- _Seitentext_:
Vorurteil – Verurteilt

Vorurteil – Verurteilt

Die aktuellen Ereignisse scheinen sich bis in die geheimnisvollen Tiefen meiner Stille ausgebreitet zu haben. In meiner Welt-mit-mir finde ich überraschenderweise auch Vorurteile mir selbst gegenüber. „Das kannst Du nicht! – So bist Du nicht! – Du bist zu faul! und einige andere. Sind das Erfahrungen, die ich verallgemeinert habe, mit denen ich versuche, mir das Leben leichter zu machen?

Auch in meinem nächsten Umkreis finde ich Vorurteile. Natürlich kenne ich meine liebsten Menschen, habe ich Erfahrungen mit ihnen gemacht, aber gilt auch die Generalisierung? Habe ich nicht schon oft erlebt, dass sie ganz anders handeln können, als ich es gedacht hätte?

- _Extrahierte Daten_:
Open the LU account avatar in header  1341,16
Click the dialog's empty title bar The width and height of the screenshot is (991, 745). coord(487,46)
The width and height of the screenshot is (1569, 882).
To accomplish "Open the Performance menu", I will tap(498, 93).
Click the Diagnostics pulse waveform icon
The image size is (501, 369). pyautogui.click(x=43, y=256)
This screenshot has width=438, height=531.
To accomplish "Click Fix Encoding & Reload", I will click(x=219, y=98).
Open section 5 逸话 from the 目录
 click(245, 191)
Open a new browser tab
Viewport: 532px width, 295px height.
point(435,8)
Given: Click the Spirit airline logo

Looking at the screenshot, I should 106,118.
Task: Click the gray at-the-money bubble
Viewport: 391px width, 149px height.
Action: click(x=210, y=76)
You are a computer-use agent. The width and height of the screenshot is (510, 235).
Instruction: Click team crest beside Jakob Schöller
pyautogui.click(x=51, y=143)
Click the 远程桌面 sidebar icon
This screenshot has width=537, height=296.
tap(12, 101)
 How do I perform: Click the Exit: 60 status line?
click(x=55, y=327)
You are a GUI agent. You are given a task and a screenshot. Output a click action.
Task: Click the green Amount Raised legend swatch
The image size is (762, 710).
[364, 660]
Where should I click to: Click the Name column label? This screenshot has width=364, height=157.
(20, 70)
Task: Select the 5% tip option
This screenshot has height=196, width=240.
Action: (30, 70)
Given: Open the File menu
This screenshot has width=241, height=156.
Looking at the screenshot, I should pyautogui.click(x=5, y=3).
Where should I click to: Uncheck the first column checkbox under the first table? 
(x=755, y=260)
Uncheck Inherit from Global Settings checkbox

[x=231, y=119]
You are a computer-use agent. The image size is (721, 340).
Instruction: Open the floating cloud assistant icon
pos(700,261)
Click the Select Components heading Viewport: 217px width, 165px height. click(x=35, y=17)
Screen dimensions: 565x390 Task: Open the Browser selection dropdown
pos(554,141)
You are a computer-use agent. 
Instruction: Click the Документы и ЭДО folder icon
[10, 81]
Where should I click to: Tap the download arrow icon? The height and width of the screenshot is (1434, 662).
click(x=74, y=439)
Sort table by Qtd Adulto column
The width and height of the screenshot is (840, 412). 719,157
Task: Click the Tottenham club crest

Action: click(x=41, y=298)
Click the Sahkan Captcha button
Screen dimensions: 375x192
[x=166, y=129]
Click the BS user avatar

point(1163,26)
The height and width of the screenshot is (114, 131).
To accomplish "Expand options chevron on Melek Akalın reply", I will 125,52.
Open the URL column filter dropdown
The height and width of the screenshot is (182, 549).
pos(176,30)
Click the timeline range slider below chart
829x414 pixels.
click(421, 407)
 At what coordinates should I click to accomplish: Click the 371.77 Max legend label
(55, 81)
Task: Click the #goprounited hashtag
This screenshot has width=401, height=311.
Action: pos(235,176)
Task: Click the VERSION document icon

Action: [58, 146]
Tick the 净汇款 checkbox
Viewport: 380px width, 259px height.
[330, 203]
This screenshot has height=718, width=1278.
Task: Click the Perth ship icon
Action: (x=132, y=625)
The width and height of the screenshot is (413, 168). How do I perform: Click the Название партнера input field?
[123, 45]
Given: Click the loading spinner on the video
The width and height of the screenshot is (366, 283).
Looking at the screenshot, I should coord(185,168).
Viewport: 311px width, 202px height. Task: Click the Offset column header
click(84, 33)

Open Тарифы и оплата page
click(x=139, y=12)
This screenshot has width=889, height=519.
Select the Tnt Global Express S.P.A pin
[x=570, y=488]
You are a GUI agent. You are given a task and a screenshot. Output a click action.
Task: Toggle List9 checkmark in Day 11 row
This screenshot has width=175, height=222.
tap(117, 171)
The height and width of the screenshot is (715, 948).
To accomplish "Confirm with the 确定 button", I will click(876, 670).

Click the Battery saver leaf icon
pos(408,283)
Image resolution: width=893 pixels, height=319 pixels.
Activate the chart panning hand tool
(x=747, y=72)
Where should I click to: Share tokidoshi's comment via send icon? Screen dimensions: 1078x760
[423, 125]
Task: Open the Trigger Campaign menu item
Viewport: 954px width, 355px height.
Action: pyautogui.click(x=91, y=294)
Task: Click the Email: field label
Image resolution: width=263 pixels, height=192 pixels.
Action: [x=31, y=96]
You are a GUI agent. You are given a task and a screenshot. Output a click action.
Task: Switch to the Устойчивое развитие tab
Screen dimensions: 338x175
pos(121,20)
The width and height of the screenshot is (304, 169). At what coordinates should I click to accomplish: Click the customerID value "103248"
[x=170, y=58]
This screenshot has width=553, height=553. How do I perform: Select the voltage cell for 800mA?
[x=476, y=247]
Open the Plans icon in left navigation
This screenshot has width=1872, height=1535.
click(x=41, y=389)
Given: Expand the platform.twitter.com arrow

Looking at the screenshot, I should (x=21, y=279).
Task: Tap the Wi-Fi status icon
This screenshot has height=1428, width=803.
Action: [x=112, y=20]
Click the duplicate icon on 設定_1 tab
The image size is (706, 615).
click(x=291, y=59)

- _Aufgabe_:
Beantworte zum Text über Vorurteile diese Fragen:
1. Wohin scheinen sich die aktuellen Ereignisse laut dem Text ausgebreitet zu haben?
2. Welche drei Vorurteile sich selbst gegenüber werden wörtlich genannt?
3. Wo werden außerdem Vorurteile gefunden?
Die Datensätze haben hiermit nichts zu tun.

- _Lösung_:
1. Bis in die geheimnisvollen Tiefen der eigenen Stille.
2. „Das kannst Du nicht!“, „So bist Du nicht!“ und „Du bist zu faul!“
3. Im nächsten Umkreis.